In this exercise, the entries below include pictures. Repeat exactly the lines from the line with "This screenshot has height=367, width=745." to the line with "870x576 pixels.", including both, but without the pictures.

[[ Supplied information open ]]

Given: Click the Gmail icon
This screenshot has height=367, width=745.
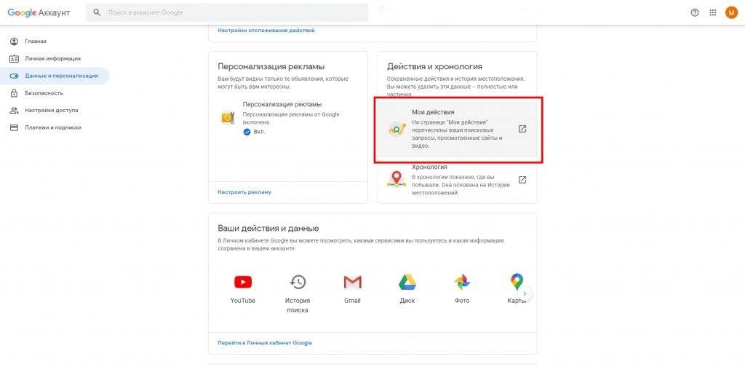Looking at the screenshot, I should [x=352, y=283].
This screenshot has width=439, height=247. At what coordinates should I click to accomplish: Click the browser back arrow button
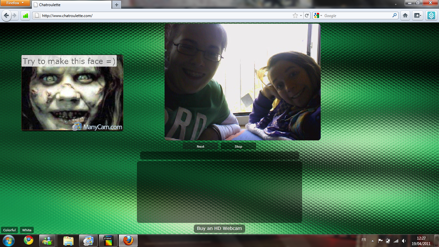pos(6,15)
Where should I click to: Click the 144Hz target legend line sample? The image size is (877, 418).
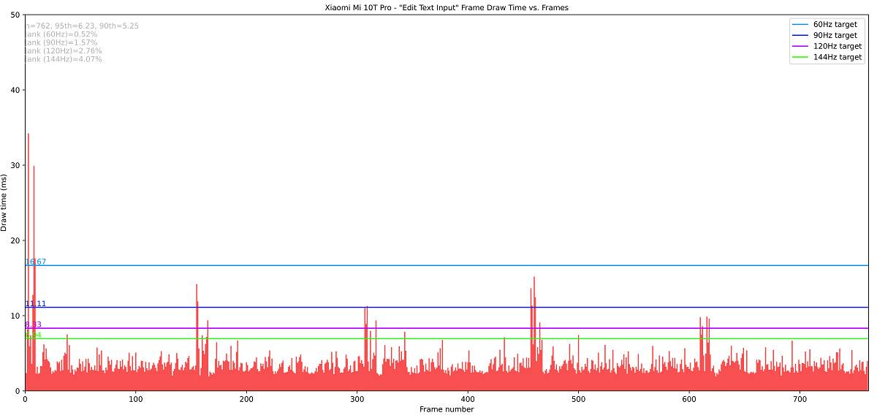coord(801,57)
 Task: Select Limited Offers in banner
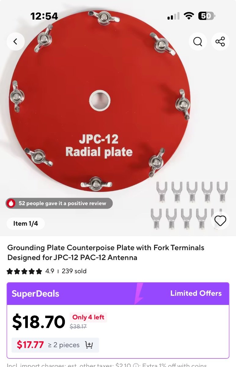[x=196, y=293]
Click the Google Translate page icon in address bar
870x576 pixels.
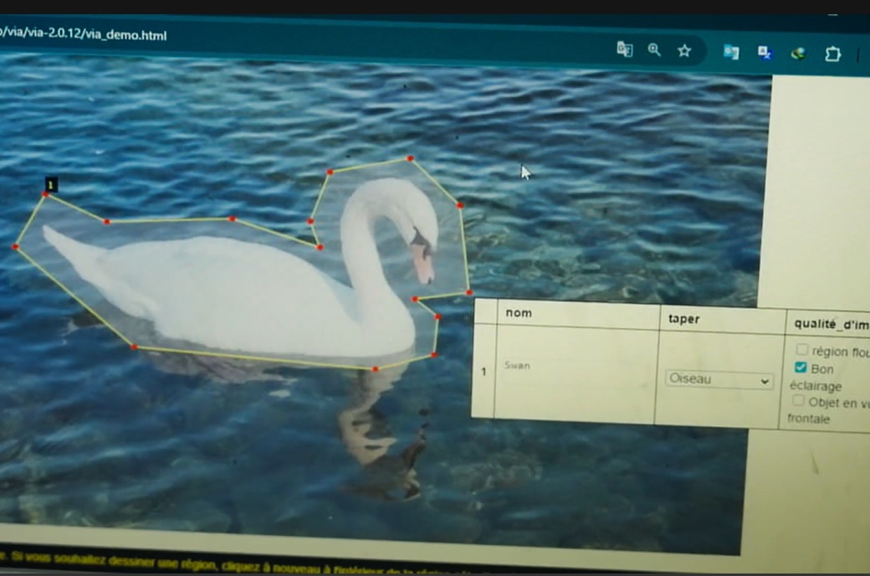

[[ Supplied information closed ]]
[[ Supplied information open ]]

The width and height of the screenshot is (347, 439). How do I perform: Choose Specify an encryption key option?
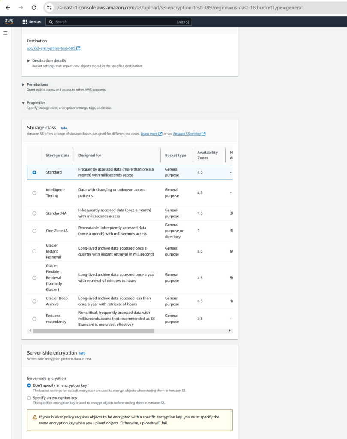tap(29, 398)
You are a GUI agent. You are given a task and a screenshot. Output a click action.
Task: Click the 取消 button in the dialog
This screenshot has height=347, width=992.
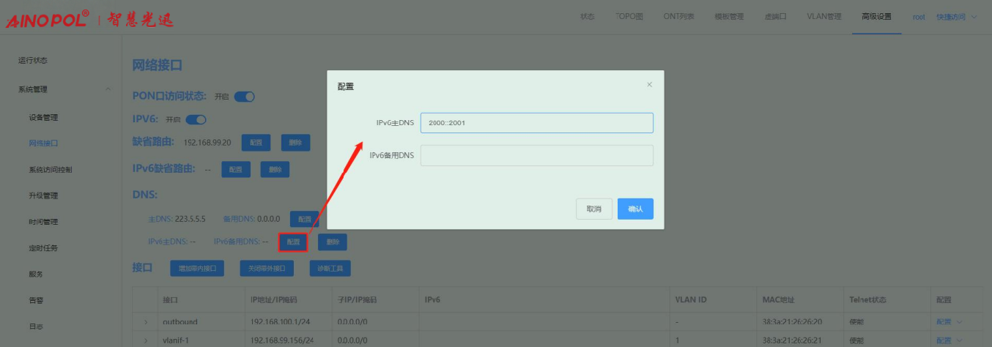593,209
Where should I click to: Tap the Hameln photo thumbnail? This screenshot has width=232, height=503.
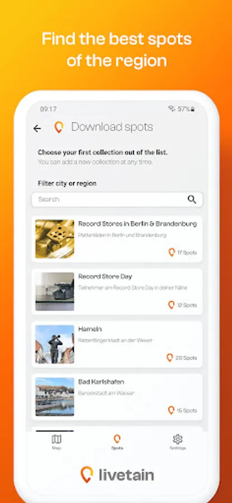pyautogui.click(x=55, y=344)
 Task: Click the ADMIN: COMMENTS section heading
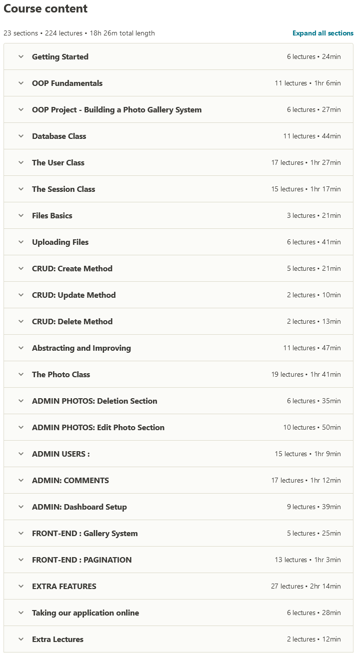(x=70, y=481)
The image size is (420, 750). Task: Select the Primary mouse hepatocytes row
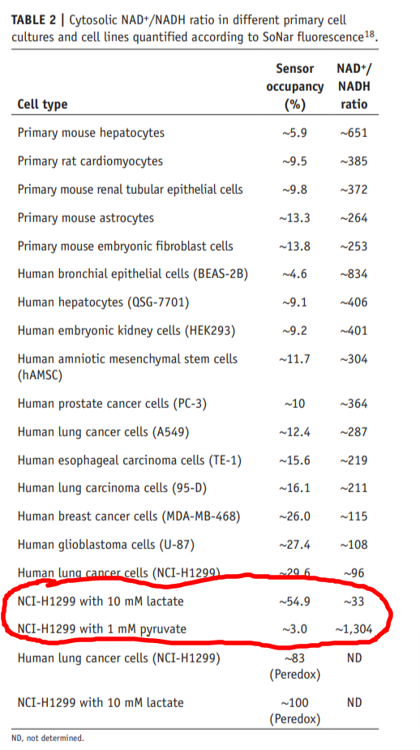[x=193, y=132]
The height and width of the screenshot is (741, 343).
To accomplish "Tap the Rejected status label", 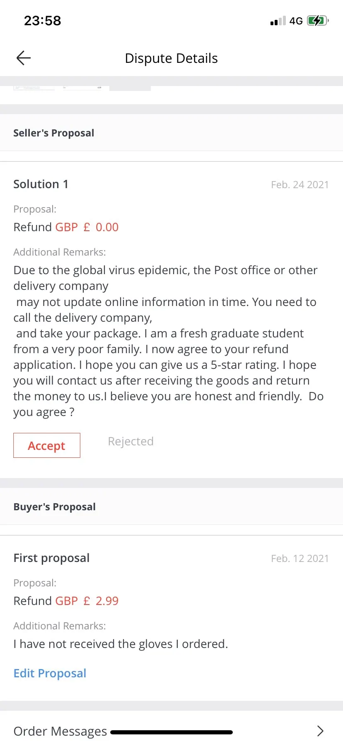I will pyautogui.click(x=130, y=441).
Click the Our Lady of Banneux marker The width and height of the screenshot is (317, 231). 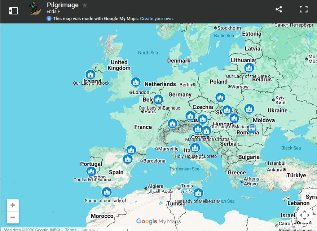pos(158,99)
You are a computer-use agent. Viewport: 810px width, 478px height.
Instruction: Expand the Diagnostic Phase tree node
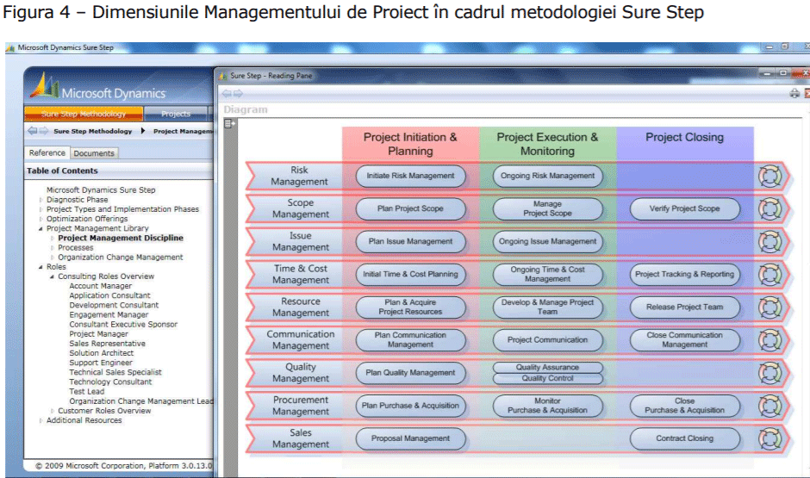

[[ Supplied information closed ]]

Answer >>
This screenshot has height=367, width=745.
Looking at the screenshot, I should [x=352, y=283].
This screenshot has width=439, height=247. At what coordinates should I click to accomplish: Click the browser back arrow button
pos(6,15)
Where should I click to: Click the 144Hz target legend line sample? The image size is (877, 418).
coord(801,57)
 Task: Select Limited Offers in banner
[x=196, y=293]
Click the Google Translate page icon in address bar
870x576 pixels.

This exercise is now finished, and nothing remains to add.